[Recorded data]
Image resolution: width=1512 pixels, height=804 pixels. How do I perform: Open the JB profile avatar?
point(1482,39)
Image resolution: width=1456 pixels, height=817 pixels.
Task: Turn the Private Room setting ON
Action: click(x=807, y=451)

Problem
Could you reproduce every record above exactly as it stands?

Answer
Image resolution: width=1512 pixels, height=804 pixels. How do I perform: Open the JB profile avatar?
point(1482,39)
Image resolution: width=1456 pixels, height=817 pixels.
Task: Turn the Private Room setting ON
Action: click(x=807, y=451)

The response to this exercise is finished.